Planning with an elder law attorney can also help you look at your assets and prepare if you feel you won’t be able to afford long-term care.
Another example is a Health Savings Account (HSA), which lets you save money and withdraw it tax-free to pay for certain medical costs.
You must meet certain rules and criteria to qualify for an HSA. For example, you can’t contribute to an HSA if you’re on Medicare and can’t have been claimed as dependent on someone else’s tax return the previous year. You can find more about HSA requirements here.
Note: HSAs aren’t the only tax-optimization savings strategies for long-term care – connect with your financial advisor to learn more about which savings vehicle(s) might be best for you.
3. Consider insurance
Long-term care insurance can also help you manage medical costs – although this will depend on your budget/income, family health history, and other factors.
The thing about long-term care insurance is the sooner you get it, the more affordable it is. If you purchase it in your 50s or 60s, your premium will likely be much lower (as low as $2,500 per year for a couple) than if purchased after you turn 70 ($14,000 or more).
The good news is that long-term care insurance premiums can be deducted as medical expenses up to a certain point, depending on your age (see page 17 here if you want to learn more about deduction limits).

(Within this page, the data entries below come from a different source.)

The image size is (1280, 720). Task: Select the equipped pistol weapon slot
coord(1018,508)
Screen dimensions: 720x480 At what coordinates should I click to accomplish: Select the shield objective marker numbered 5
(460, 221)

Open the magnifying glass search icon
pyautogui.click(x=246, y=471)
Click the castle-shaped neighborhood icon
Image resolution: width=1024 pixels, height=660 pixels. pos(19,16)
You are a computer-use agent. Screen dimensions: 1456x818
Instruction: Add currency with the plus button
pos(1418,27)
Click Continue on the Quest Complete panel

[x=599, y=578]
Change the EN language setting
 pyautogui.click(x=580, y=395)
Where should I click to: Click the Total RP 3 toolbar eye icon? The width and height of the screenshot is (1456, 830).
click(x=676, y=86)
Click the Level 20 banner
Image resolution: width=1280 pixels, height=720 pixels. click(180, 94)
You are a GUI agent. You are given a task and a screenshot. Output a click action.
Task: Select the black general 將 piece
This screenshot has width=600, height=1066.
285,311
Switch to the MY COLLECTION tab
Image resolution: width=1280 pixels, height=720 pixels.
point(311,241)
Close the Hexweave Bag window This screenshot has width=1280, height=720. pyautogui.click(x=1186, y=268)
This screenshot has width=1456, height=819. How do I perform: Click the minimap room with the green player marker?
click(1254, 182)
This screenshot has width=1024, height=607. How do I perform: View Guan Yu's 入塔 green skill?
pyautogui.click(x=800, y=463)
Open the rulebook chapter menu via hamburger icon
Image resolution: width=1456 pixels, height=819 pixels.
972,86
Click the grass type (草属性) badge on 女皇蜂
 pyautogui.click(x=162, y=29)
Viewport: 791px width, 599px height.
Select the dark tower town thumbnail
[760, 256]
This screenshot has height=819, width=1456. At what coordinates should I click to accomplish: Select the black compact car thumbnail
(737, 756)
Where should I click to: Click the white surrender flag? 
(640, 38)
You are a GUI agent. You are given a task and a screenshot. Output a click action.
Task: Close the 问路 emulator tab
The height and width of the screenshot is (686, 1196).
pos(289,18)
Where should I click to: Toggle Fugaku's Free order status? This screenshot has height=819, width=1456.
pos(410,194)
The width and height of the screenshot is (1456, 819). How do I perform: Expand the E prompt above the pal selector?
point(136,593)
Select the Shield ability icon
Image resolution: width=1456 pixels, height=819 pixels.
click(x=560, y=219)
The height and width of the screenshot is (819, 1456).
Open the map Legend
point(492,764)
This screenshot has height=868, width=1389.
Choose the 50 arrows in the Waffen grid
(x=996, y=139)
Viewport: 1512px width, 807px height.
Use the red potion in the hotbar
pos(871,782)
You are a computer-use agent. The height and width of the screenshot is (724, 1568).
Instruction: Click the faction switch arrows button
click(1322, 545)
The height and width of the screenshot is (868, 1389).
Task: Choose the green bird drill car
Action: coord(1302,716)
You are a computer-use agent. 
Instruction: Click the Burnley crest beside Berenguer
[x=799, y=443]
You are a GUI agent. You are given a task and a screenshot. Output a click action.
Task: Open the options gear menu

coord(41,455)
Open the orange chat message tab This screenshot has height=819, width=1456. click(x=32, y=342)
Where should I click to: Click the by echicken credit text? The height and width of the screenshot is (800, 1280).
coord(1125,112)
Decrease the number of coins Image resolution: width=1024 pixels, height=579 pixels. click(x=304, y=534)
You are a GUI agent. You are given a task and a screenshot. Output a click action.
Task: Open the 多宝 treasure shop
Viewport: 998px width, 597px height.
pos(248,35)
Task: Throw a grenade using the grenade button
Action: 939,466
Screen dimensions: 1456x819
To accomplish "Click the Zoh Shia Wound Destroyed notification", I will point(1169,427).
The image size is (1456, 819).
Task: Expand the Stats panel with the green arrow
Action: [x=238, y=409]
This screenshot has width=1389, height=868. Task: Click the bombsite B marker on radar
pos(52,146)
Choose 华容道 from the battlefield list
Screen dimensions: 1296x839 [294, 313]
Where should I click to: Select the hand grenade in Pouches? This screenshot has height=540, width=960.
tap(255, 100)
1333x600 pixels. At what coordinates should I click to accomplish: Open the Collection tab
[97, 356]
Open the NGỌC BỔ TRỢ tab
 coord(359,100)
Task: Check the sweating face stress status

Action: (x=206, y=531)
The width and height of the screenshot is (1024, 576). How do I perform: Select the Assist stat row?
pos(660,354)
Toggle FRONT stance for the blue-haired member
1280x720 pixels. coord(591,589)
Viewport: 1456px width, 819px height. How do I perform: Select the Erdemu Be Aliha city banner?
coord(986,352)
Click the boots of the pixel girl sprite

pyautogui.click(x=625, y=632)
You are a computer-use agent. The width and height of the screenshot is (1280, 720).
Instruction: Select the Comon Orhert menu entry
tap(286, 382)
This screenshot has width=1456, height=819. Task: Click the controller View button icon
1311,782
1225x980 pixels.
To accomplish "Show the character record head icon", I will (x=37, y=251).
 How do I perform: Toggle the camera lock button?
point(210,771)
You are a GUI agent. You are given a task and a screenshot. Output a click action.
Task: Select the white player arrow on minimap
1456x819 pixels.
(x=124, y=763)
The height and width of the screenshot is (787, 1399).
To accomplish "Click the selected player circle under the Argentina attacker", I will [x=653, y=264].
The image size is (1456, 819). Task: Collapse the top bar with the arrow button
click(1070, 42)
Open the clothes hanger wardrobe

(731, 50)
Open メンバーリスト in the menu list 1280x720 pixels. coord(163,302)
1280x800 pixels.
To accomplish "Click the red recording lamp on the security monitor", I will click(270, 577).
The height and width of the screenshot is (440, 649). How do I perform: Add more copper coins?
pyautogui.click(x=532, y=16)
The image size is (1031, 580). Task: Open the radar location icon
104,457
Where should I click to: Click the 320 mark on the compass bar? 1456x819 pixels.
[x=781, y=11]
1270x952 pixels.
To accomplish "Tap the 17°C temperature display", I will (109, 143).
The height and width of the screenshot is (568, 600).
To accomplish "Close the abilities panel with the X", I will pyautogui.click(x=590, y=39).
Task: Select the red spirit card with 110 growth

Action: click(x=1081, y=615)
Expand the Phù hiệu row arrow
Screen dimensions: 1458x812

4. Review and update your plan regularly
Keep in mind that changes to your health, job, lifestyle needs, and more can impact what long-term care is right for you.
You may choose to downsize your home and now have a significantly higher budget for your healthcare needs. It may even happen that you choose one type of long-term care, like an in-home aide, but later decide that the social network of a nursing home would be a better fit. This is all to say that flexibility is your friend.
To ensure you remain on track to cover your long-term care expenses, make a reminder to review your financial plan each year or as you experience any major life shifts.
5. Consult with a professional
Lastly, remember that you don’t have to do this alone. There are experienced financial professionals (like our team here at Clarity) who can help you explore your care options, stay on track with your savings, and adjust as needed.
If you’re looking ahead at long-term care costs, these five steps can help you move confidently toward your goals.
Another good resource in Oregon is the Aging and Disability Services website. They have people to talk to about resources and programs.